Disclaimer: I did not receive any compensation for this review. I purchased my XBox Kinect and the game. 

Have you tried Zumba? I am loving Zumba. I’ve gone to real-life classes and played the game on XBox, and I am constantly considering buying the videos but haven’t done that yet.

But this morning, I wanted to work out to my Zumba and more than a half hour later, I gave up because I could not get the stupid Kinect to sign me in.

I’m not sure if this is a Kinect problem or a Zumba problem, but I suspect it is a mix of the two.

I can log into Kinect, but when I start the game, I have to log in again even though my ID is already loaded. Too often, the Zumba log in doesn’t recognize me and refuses to see me “wave to enroll.”

I find myself constantly stepping in and out of the play area hoping to be “recognized.”

I’ve found it is better if I don’t log into Kinect before trying to log into the game, but it really becomes a hit and miss whether the game will enroll me or not.

Most of the time, it works like it is supposed to but when it doesn’t, it is frustrating. I find I’ve spent my entire available workout time trying to enroll to play.

The game needs to have a way to log in manually and not rely on the Kinect seeing you to enroll.

For all other activities, the Kinect recognizes me and my movements. It is just this glitch in signing in.

The Actual Game

Once signed in, the game is great. It is fun. There is a variety. Once you’ve started unlocking levels, you can increase your workout time.

You can take tutorials to learn moves, take individual classes or the dance party. You can change locations and levels.

The music is great. The workout is great.

The instructor changes colors as you dance to help indicate whether you are doing the move correctly. This is a great feature. It helps you learn and correct the moves as you are doing the workout.

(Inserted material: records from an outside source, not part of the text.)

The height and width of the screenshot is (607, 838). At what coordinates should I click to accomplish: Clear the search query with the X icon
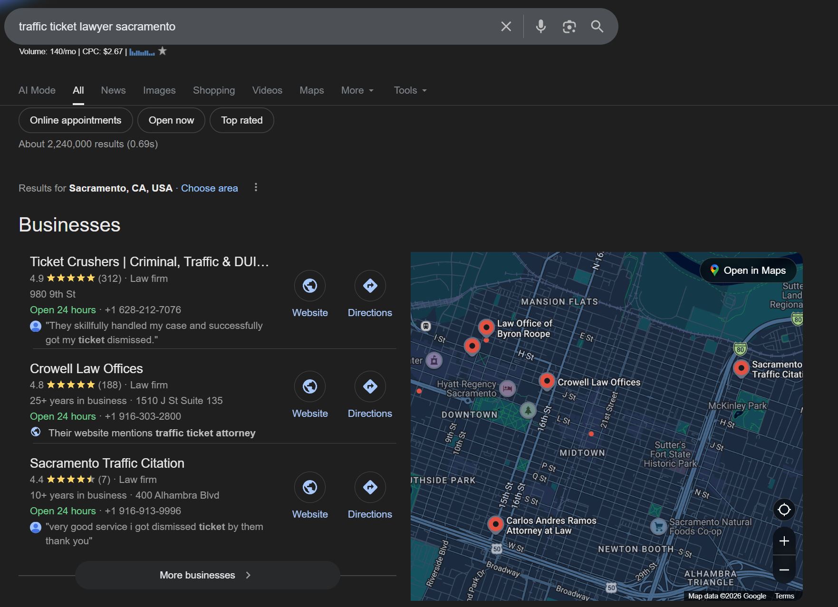pyautogui.click(x=506, y=26)
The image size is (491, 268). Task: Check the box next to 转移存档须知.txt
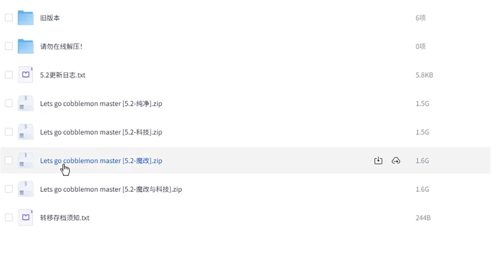(9, 217)
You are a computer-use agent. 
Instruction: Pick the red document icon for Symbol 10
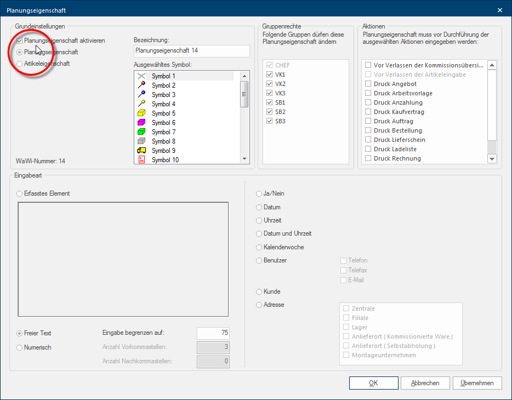pyautogui.click(x=142, y=160)
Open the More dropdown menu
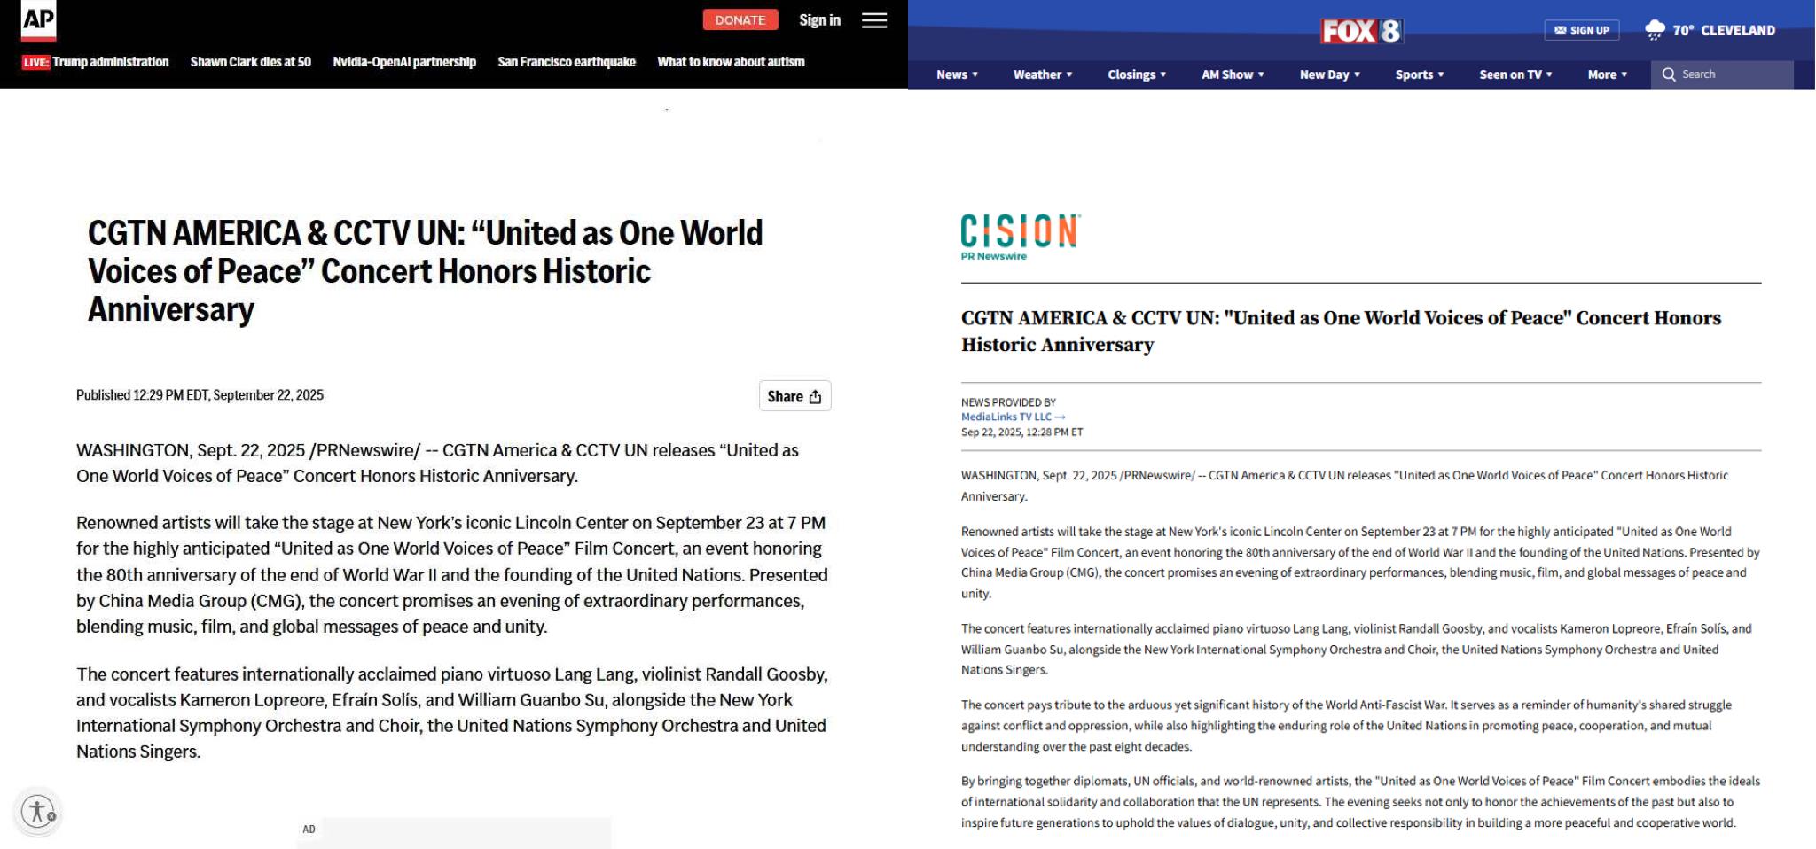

The game needs a workout mode. I don’t play Zumba as a video game to compete. I don’t want to work my way through levels. I want to access what I need to do the workout that I want to do that day. I’ve done real Zumba; I don’t want to use the tutorials and classes to earn levels to get to the longer workouts.

Recommended?

Yes. Despite my frustrations, this game is one of my preferred workouts at home.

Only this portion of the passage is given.